Under the Hager brand, the group markets solutions and services for electrical installations in residential, commercial and industrial buildings. Since 2009, the former brands Tehalit, Weber, Lume, Klik, Flash, Polo, Ashley & Rock and Logisty have been united under the Hager brand.

Alarms and security systems are sold under Daitem and Diagral. Berker manufactures switches and switch systems as part of Hager Group. Bocchiotti/Iboco, the Italian market leader in cable management and room distribution systems, is also part of Hager Group whilst Elcom produces intercom systems for residential and office buildings. Since 2023, this activity has been strengthened by the integration of Pmflex, a European specialist in electrical conduits.

=== Product types ===
There are four different areas of application for Hager Group's products and services:
- Energy distribution and metering systems, including energy management and VDI concepts for electrical installation
- Cable management systems for power and data distribution
- Switch ranges and building control
- Security systems

=== Brands ===

- Bocchiotti/Iboco, Italian producer of room distribution systems
- Berker, German brand for electrical installation applications, switches and switch systems
- Daitem
- Diagral

== Corporate culture ==
6% of sales are invested in research and development.

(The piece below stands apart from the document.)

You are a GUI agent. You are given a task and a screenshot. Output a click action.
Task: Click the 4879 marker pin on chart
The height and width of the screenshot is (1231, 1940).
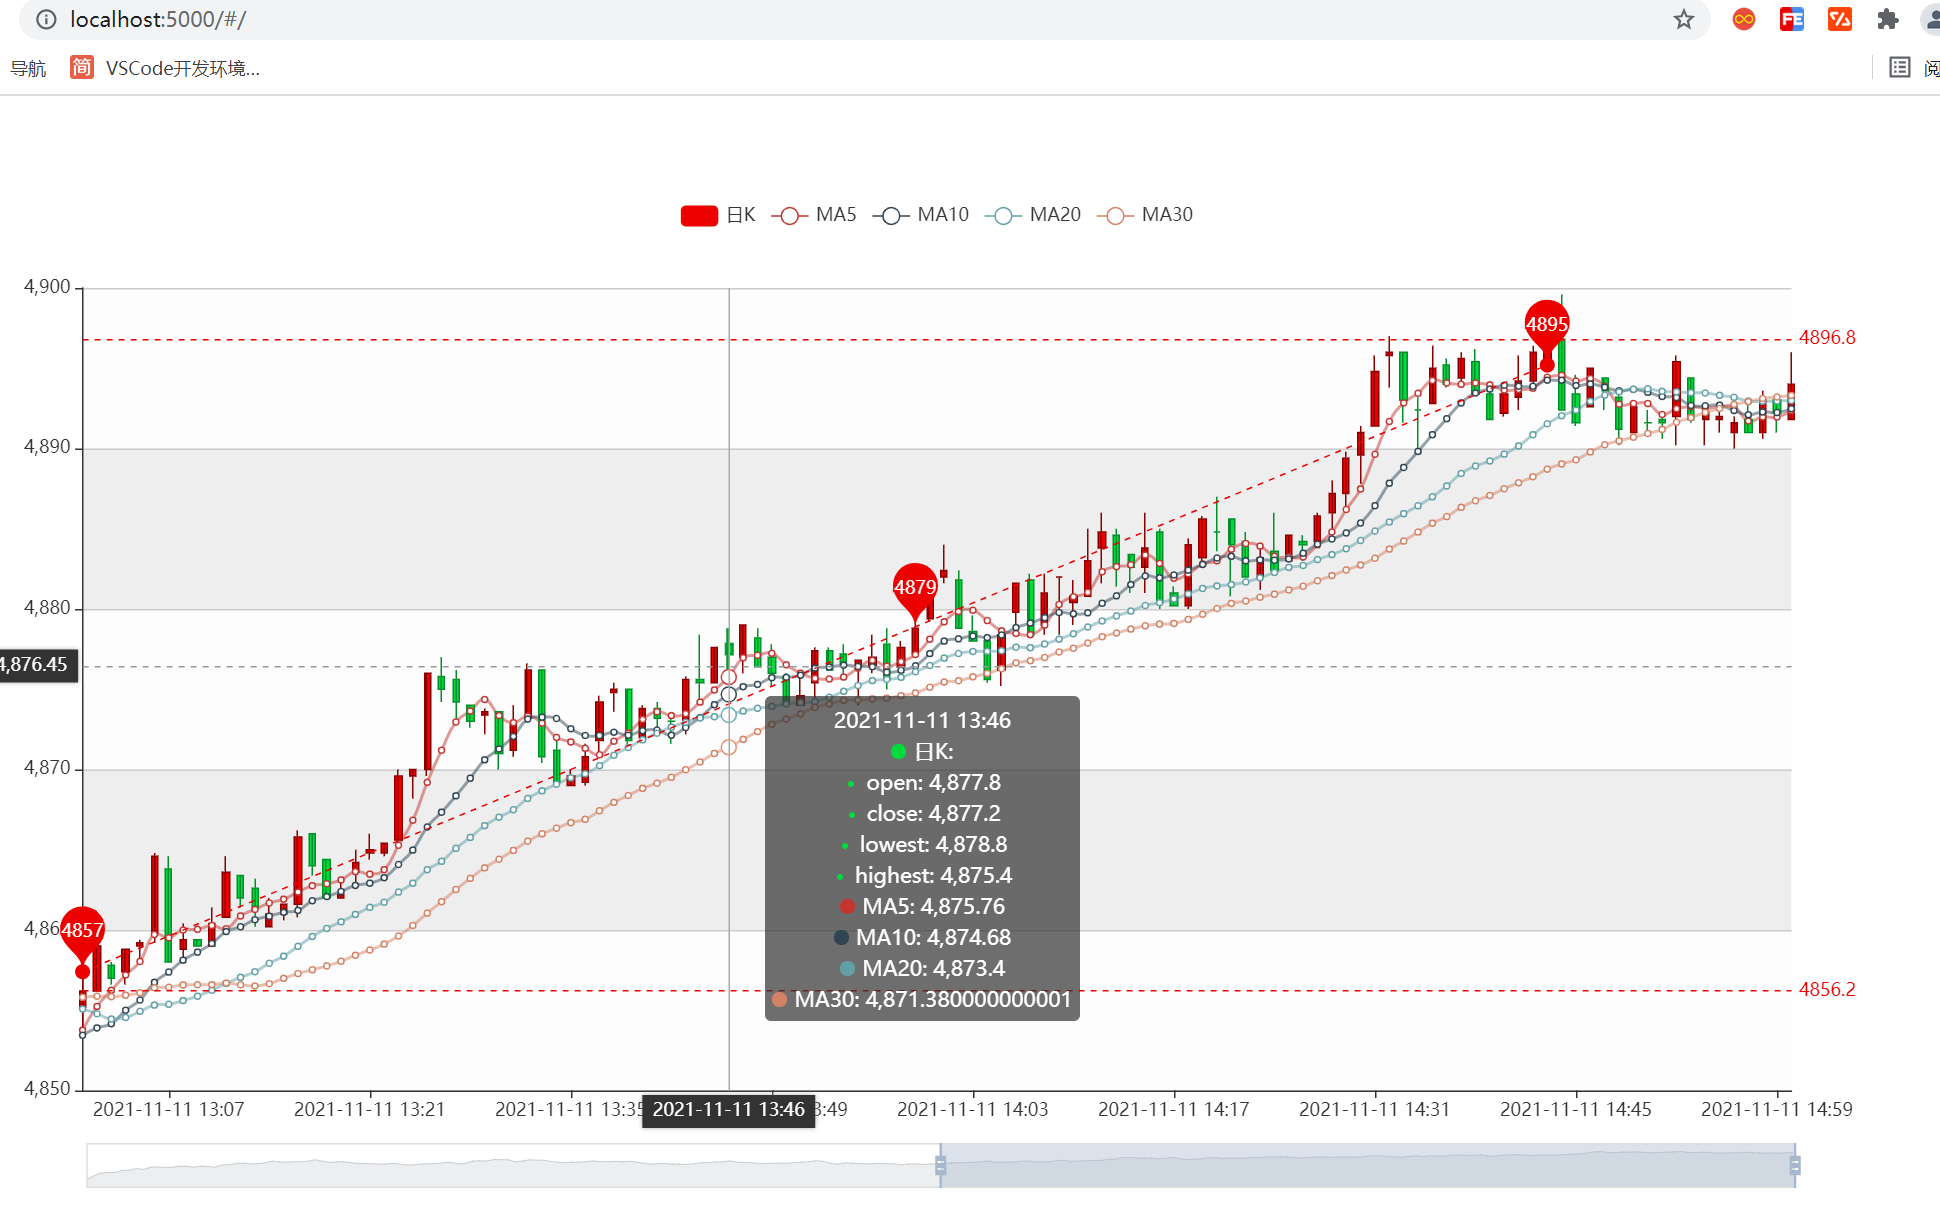pos(914,588)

In 2019, the company filed around 3,000 patents. The group employs around 800 people in research and development, which mainly focuses on electromobility, intelligent building technology (for smart homes) and energy efficiency.

== Sustainability ==
In November 2024, Hager Group obtained EcoVadis Platinum certification with a score of 83/100.

== Sponsorship ==
From October 2010 to June 2014, Hager Group sponsored football club 1. FC Saarbrücken. In 2015 the football club sued Hager for missing sponsor payments. Hager argued that as the club was demoted to the third division, the sponsor contract was no longer valid. The two parties settled out of court for half of the total paymetn, 150.000 euro. In 2017, the group became the main partner of Racing Club de Strasbourg Alsace, under a three-year sponsorship agreement.